Читаем Alfred Hitchcock Mystery Magazine. Vol. 38, No. 13, Mid-December 1993 полностью

He dashed off, leaving the lantern. I continued to study the body, but it told me nothing. I sighed and scratched my head, wishing I had thought to bring along a skin of wine. Not yet half over, and it was one of the worst years of my life. And it had started out with such promise, too. The Big Three were out of Rome for a change: Caesar was gloriously slaughtering barbarians in Gaul, Crassus was doing exactly the opposite in Syria, and Pompey was sulking in Spain while his flunkies tried to harangue the Senate into making him dictator. Their excuse this time was that only a dictator could straighten out the disorder in the city.

It needed the straightening, although making a dictator was a little drastic. My life wasn’t worth a lead denarius after dark in my own city. The thought made me nervous, all alone with only a corpse for company. I was so deeply in debt from borrowing to support my office that I couldn’t even afford a bodyguard. Milo would have lent me some thugs, but the family wouldn’t hear of it. People would think the Metelli were taking the Milo side in the great Clodius-Milo rivalry. Better to lose a Metellus of marginal value than endanger the family’s vaunted neutrality.

After an hour or so Varus appeared, escorted by his lictors. Junius was close behind, his stylus tucked behind his ear, accompanied by a slave carrying a satchel full of wax tablets.

“Good afternoon, aedile,” Varus said. “So you’ve found a murder to brighten my day?”

“You didn’t happen to bring any wine along, did you?” I said, without much hope.

“You haven’t changed any, Metellus. Who do we have?” His lictors carried enough torches to light the place like noon in the Forum. The smoke started to get heavy, though.

Junius bent forward. “It’s Aulus Cosconius. He doesn’t attend the senate more than three or four times a year. Big holdings in the city. This building is one of his, I think. Extensive lands in Tuscia as well.” He held out a hand and his slaves opened the leaves of a wooden tablet, the depressions on their inner sides filled with the finest beeswax, and slapped it into the waiting palm. Junius took his stylus from behind his ear and used its spatulate end to scrape off the words scratched on the wax lining. It was an elegant instrument of bronze inlaid with silver, befitting so important a scribe, as the high-grade wax befitted senate business. With a dextrous twirl he reversed it and began to write with the pointed end. “You will wish to make a report to the senate, praetor?”

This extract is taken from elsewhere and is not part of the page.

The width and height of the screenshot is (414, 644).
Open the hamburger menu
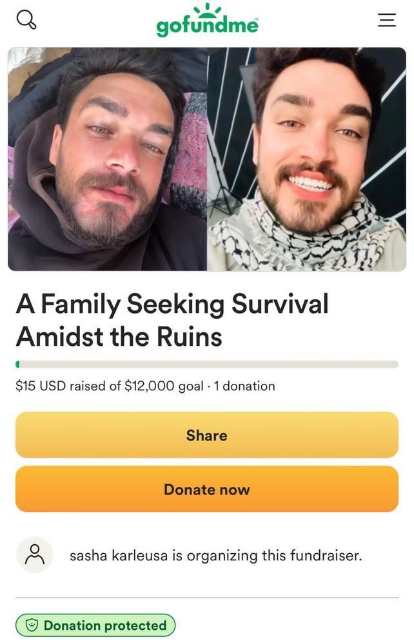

Varus shrugged. “What’s to report? Another dead senator. It’s not like a visitation from Olympus, is it?”

Yes, the times were like that.

“I’ve sent for Asklepiodes,” I said. “He may be able to tell something about the condition of the body.”

“I doubt he’ll be able to come up with much this time,” Varus said, “but if you want, I’ll appoint you to investigate. Make a note of it, Junius.”

“Will you lend me a lictor?” I asked. “I’ll need to summon people.”

Varus pointed to one of his attendants, and the man sighed. The days of cushy duty in the basilica were over. I said, “Go and inform the family of the late Senator Aulus Cosconius that they have just been bereaved and that they can claim the body here. Junius should be able to tell you where they live. Then go to the contractor who built this place. His name is...” I opened one of my own wax tablets “...Manius Varro. He has a lumberyard by the Circus Flaminius, next to the Temple of Bellona. Tell him to call on me first thing tomorrow morning, at my office in the Temple of Ceres.”

The man handed his torch to a companion and conferred with Junius, then he shouldered his fasces

and marched importantly away.

Asklepiodes arrived just as Junius and Varus were leaving, trailed by two of his Egyptian slaves who carried his implements and other impedimenta. Hermes was with him, carrying a wineskin. I had trained him well.

“Ah, Decius,” the Greek said, “I can always count upon you to find something interesting for me.” He wore a look of bright anticipation. Sometimes I wondered about Asklepiodes.

“Actually, this looks rather squalid, but the man was of some importance and somebody left him in a building I was inspecting. I don’t like that sort of thing.” Hermes handed me a full cup, and I drained it and handed it back.

Asklepiodes took the lantern and ran the pool of light swiftly over the body, then paused to examine the wound. “He died within the last day, I cannot be more precise than that, from the thrust of a very thin-bladed weapon, its blade triangular in cross-section.”

“A woman’s dagger?” I asked. Prostitutes frequently concealed such weapons in their hair to protect themselves from violent customers and sometimes to settle disputes with other prostitutes.